残り73日


「…………」


「…………」


 週が明けて月曜日、花蓮が例のごとく隣で座って飯を食べているのだが――なぜか機嫌が悪い。思い当たる節といえば先週の金曜日に屋上へ行けなかったことぐらいなのだが、そんなに悪いことだっただろうか。

 確かに何も連絡をしなかったことは悪かったかもしれない。いや、そもそも毎日ここに来ることは約束でも何でもないので怒られる意味が分からない。あの日は例の件のお礼として健人に護衛を頼まれてしまったので、同行していた。だから屋上に行けなかっただけだ。


「なあ、何か悪いことをしたなら謝るから機嫌直せよ」


「別に……アゲハは悪くないわ」


「じゃあなんで怒ってんだよ」


「怒ってないわ」


 あー、めんどくせぇ。今まで何度もイラついたことはあるが、今回はそれとはまた違った苛立ちだ。何というか、めんどくさい。理由があるならあると言ってくれなければコチラとしても改善のしようがないのだ。

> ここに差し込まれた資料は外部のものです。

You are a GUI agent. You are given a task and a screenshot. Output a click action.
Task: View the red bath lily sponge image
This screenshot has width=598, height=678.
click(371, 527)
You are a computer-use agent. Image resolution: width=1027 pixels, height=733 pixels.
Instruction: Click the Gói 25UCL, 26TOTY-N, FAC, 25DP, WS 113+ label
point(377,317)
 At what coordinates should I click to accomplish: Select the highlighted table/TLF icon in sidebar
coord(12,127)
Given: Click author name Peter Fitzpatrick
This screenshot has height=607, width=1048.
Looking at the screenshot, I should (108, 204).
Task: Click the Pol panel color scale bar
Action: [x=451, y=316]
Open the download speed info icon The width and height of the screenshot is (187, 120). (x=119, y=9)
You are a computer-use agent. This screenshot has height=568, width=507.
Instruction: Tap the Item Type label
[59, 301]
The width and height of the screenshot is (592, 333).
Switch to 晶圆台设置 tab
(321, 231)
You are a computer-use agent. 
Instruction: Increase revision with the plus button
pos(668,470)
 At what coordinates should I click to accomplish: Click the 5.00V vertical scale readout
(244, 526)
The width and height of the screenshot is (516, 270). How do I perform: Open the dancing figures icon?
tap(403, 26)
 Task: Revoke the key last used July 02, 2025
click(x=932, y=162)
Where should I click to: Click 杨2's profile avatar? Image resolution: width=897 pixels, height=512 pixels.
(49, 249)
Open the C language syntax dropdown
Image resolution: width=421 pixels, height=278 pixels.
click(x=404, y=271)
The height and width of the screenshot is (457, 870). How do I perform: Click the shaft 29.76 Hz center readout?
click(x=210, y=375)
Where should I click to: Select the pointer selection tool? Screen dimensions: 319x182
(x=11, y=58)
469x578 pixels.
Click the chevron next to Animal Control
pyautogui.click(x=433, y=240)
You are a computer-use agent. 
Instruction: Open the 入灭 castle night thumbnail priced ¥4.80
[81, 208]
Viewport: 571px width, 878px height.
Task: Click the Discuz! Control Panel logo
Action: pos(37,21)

「まぁそうよね。私が勝手に近づいただけでアゲハは悪く無いし、むしろ最初は拒絶されていたじゃない」


 花蓮は上の空でずっとぶつぶつ何か言っている。もうわけがわからない。


「私がここにいては勘違いされるわね。今日で最後にするから。今まで……その、ありがとう。楽しかった」


「ちょ、おい、待てよ!!」


 そんな声も虚しく、花蓮は俺の前から姿を消した。


「まじで何なんだ。意味が分からねえ」



 結局、何が悪いのか分からないまま一日が終わった。